For a site developer below hyperscaler scale, the implication is concrete: the value of your site is not the engineering quality of your interconnection plan. The value of your site is the count of credible offtakers whose clock matches your path, multiplied by your probability of closing one of them inside their window. If that count is one, the site is exposed. If it's zero, the site doesn't have a deal — it has a story.

What this means for developers in the US

A few specific things change in how a US developer should think about a portfolio in 2026.

Pre-flight every site for both paths. Don't write off the BTM path because the site was originally underwritten for grid-tied. Walk the parcel and ask: what does this look like as a co-located 200-500 MW load with on-site generation? What gas, water, and permit access constraints would change? In a non-trivial fraction of cases, the BTM-path value is higher than the grid-path value, and the site was underwritten against the wrong number.

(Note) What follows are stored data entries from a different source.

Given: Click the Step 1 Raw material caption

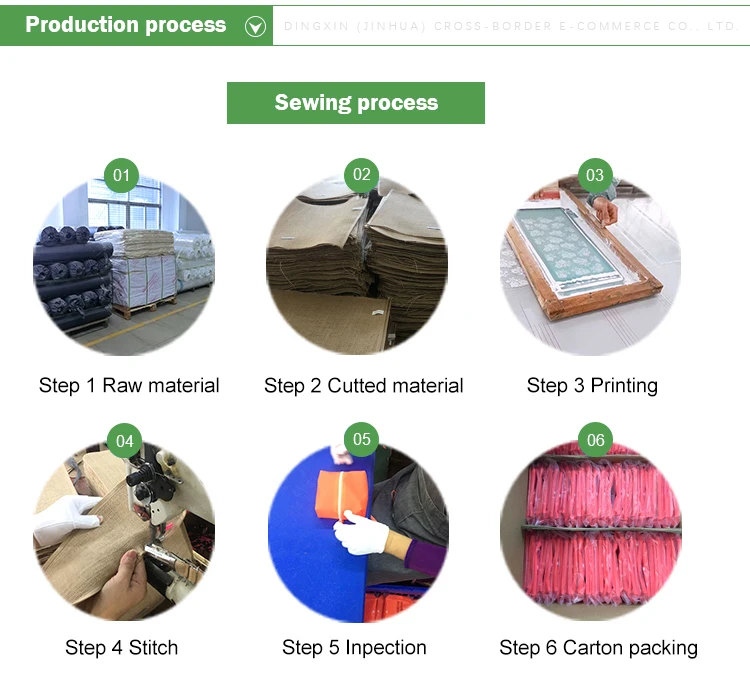Looking at the screenshot, I should coord(129,386).
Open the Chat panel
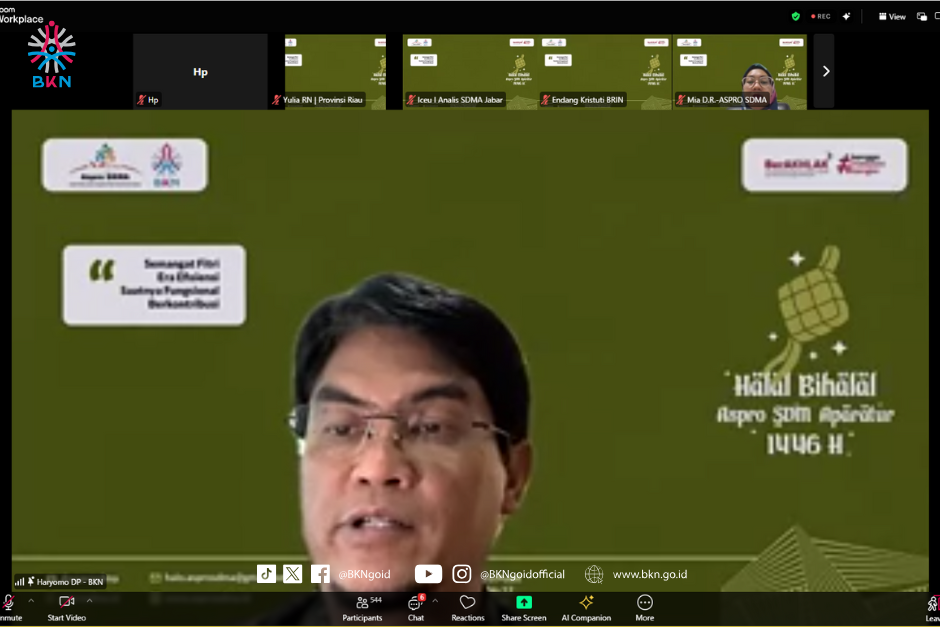The image size is (940, 627). pos(415,606)
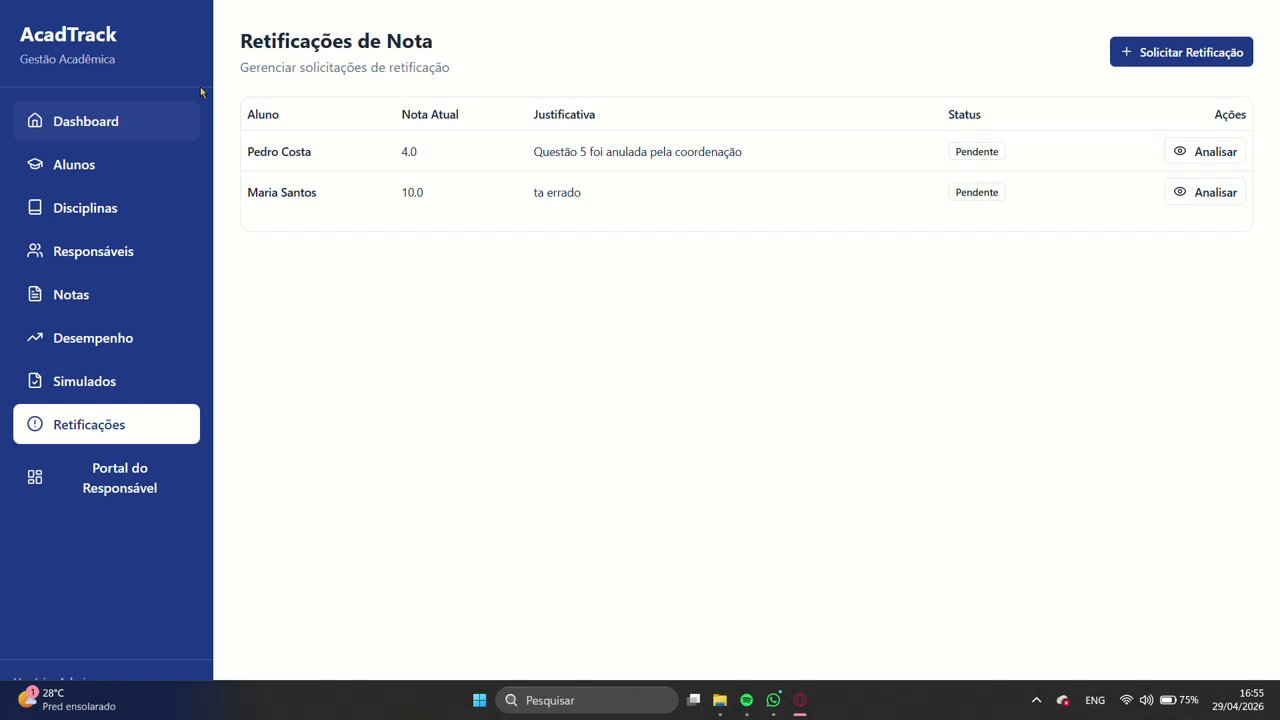Show hidden system tray icons chevron
The image size is (1280, 720).
(x=1036, y=700)
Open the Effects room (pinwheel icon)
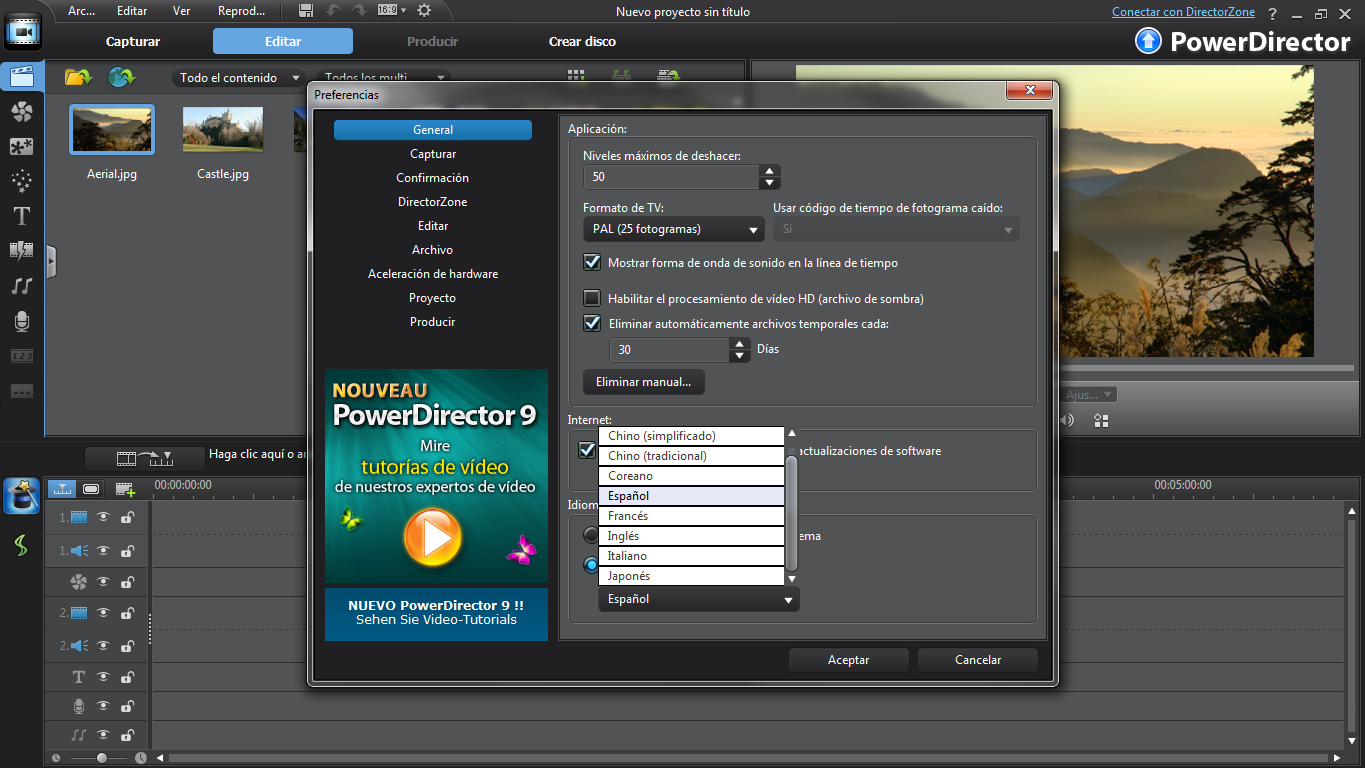 [x=21, y=112]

Qualify offtakers on clock, not just credit. A AAA offtaker with an 18-month window is more valuable than an A-rated offtaker with a four-year window for a site that can deliver in 24 months. Existing developer-side intake processes don't really test for clock alignment; they test for credit and price. Add a clock test.

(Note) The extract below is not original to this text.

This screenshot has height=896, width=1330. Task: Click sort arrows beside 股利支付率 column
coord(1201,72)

Build the option discipline. Site options are the developer's working capital. The current market is consuming site options faster than developers can replace them — partly because deal mortality at term-sheet stage is 60-70%, partly because option windows weren't sized for current matching delays. Re-baseline the option terms on your live sites against current matching realities, not the 2022 baseline.

Geographic optionality matters. US is the headline market, but a portfolio that includes Australasian, West African, East African, South-East Asian, or Latin American sites benefits from different time-to-power constraints in those markets. Some are slower; some are dramatically faster, especially where DFI capital is willing to underwrite an early offtake counterparty against sovereign credit support. A pure-US portfolio is more exposed to PJM's queue dynamics than a globally diversified one.

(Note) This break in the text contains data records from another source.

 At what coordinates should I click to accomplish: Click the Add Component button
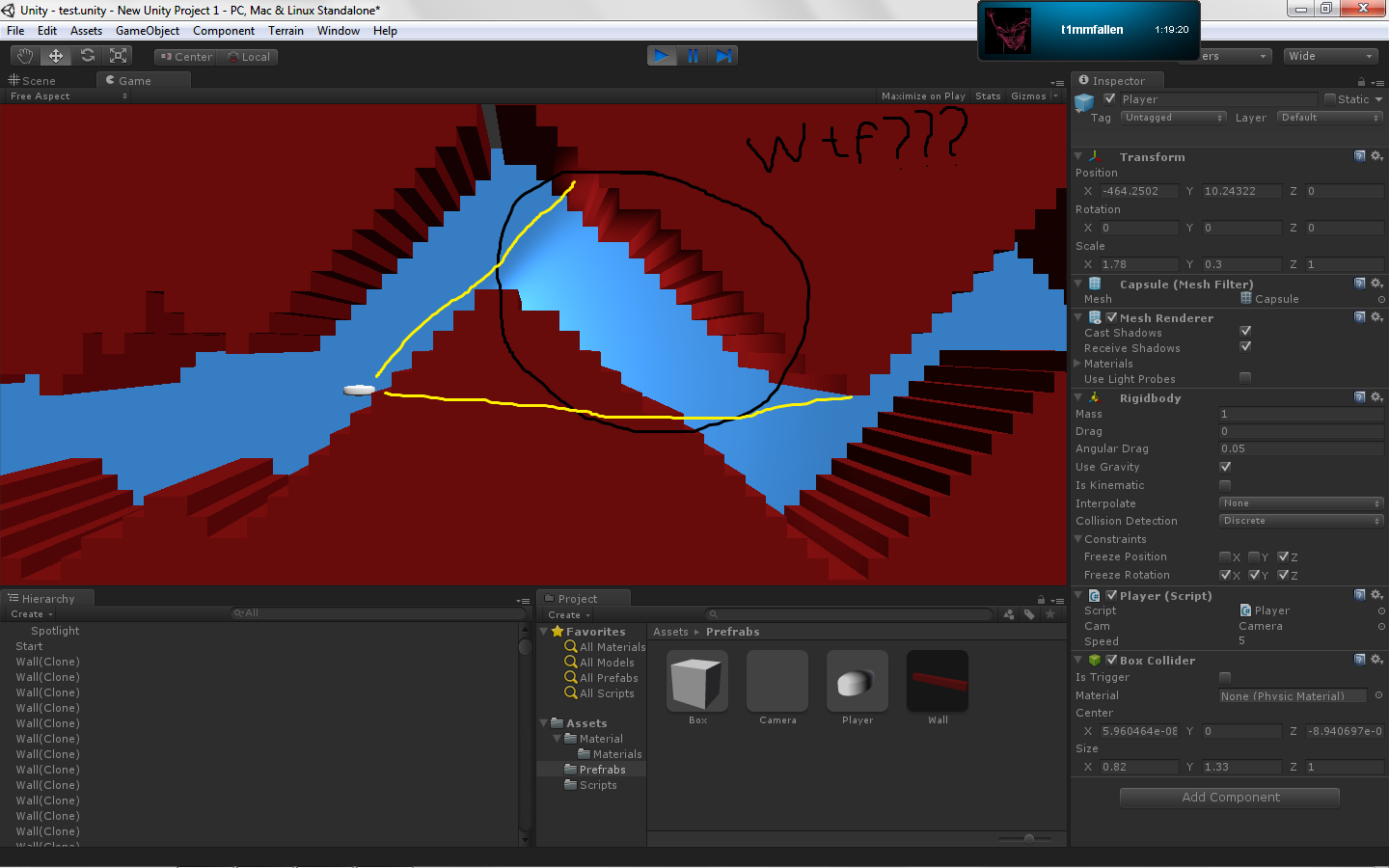tap(1230, 798)
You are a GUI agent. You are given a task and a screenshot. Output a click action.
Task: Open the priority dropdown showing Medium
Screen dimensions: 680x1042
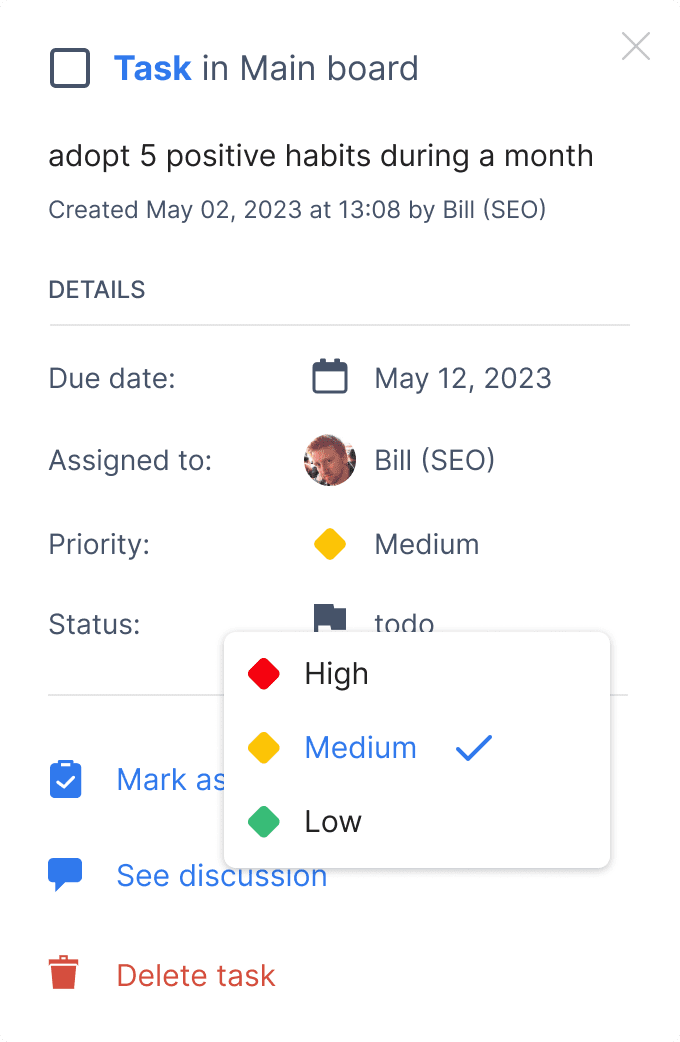click(x=426, y=544)
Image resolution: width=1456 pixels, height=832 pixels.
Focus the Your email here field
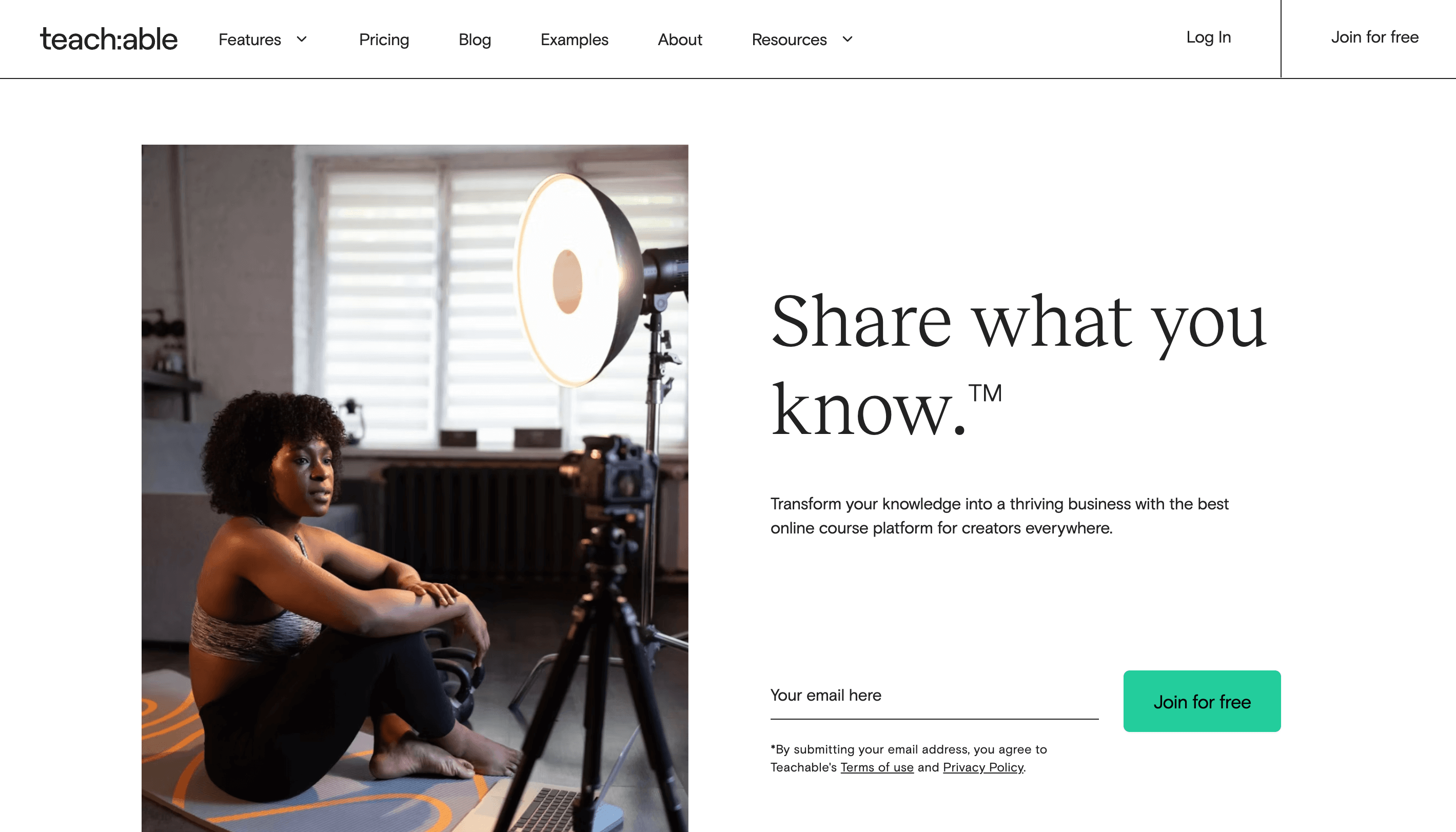(x=934, y=696)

Watch the FERC and DOE rulemaking calendar — but don't bet the option on it. The DOE October 2025 directive will produce something. FERC's PJM show-cause order will produce something. Both will probably help. Neither will help on a timeline that matters for a 2026 site option. Underwrite to the current rule, not the projected rule.

What changes for developer compensation

One specific note for developers reading this with a model open: SitePower's structure on the developer side does not include a developer-side success fee. The matching layer's economics sit with the offtaker side and the capital side, where the willingness to pay for time-to-close compression is concentrated. Developers running US (or international) sites through SitePower do not give up margin on the development asset to access the matching capability.

That is a structural choice, not a promotion. A developer-side fee structure would distort the matching incentive — pushing the developer to accept counterparties at the margin to clear the fee — which would erode the deal-mortality benefit that the matching layer exists to produce. Keeping fees off the developer side keeps the qualification gate honest.

What to do this quarter

If you run a US site portfolio: pull the live options, classify each one as grid-path, BTM-path, or both-path, and note the time-to-power range under each scenario. The exercise takes a half-day. The output reorders the portfolio.

If a site that you previously underwrote as grid-tied has a credible BTM path — and most do, more than the original underwriting would have flagged — the next step is matching it to an offtaker whose clock fits. That is the work of the matching layer, and it's the work that's currently sitting underdone across most non-hyperscale deals in the country.

If the site doesn't have a credible BTM path and the queue position doesn't clear inside the option window, the honest move is to fail it fast. Hold capital for the next site. The cost of carrying a site through a third option extension while the offtaker decides is higher than the cost of admitting the matching doesn't work and recycling the capital.

The constraint has changed. The model has to follow.